C'est le lapsus d'une
élève, me parlant de « liste d'amis » au lieu de
« liste d'ennemis » qui m'a fait prendre conscience du
rapport lointain que l'on pourrait établir entre les « amicales »
listes de Facebook et les beaucoup moins amicales listes des
proscriptions chez les Romains.
Il s'agit d'une horrible
pratique qui eut lieu dans les années troublées des guerres civiles
du Ier s. av. JC. Un homme prenait le pouvoir par la force, et il
faisait afficher dans tous les lieux publics des listes de noms.

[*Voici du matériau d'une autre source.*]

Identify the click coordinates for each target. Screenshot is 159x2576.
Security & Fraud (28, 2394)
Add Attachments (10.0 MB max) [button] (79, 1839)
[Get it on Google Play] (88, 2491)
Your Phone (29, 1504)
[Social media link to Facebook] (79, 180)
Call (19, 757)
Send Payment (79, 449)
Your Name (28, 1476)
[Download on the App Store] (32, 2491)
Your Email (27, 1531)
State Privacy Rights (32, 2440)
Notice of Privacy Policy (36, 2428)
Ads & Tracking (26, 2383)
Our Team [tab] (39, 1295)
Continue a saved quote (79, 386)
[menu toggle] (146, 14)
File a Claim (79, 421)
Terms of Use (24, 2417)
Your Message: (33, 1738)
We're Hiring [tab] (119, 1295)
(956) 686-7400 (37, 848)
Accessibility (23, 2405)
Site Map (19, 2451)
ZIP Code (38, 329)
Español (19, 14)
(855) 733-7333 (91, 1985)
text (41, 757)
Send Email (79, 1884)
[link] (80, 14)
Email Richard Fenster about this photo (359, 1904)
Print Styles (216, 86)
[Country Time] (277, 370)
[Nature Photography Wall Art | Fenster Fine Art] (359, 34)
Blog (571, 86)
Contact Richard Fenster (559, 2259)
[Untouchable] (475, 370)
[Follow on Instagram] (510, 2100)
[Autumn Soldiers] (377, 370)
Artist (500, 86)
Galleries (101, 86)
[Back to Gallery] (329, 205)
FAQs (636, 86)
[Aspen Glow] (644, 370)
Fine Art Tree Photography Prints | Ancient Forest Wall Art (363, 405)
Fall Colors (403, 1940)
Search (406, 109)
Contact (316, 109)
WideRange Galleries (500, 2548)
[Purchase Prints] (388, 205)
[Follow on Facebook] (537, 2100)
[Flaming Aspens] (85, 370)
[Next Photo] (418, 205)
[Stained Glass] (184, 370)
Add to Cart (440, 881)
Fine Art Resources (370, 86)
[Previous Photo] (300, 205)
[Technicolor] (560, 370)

Toute personne dont le nom figurait sur la liste pouvait être tué
par n'importe qui sans que ce dernier soit accusé de crime. Un moyen
simple, rapide et efficace pour éliminer ses ennemis.
Mais de même que les
listes de Facebook sont loin de ne contenir que de véritables amis,
de même les proscriptions ne contenaient pas que de véritables
ennemis. On pouvait avoir un intérêt financier ou politique pour y
faire figurer un nom. Ainsi, l'un des premiers plaidoyers de Cicéron,
le Pro Roscio, magistralement
mis en images par le docu-fiction de la BBC L'Affaire
Sextus, montre comment un homme
a été rajouté sur les listes de proscriptions du dictateur Sylla
uniquement parce qu'un proche de ce dernier espérait récupérer
ainsi son héritage! Quand à Cicéron lui-même, il fut sacrifié à
l'autel d'une alliance politique, celle d'Octave et d'Antoine : pour
sceller cette alliance, chacun d'eux exigea de l'autre qu'il fasse
figurer sur leur liste de proscription commune un de ses anciens alliés. Octave sacrifia Cicéron à Antoine, qui n'avait notamment pas
apprécié que Cicéron, dans un de ses violents discours contre lui,
lui enjoigne en public d'aller cuver son vin (« Edormi
crapulam! », Philippiques, "discours II", XII 30)!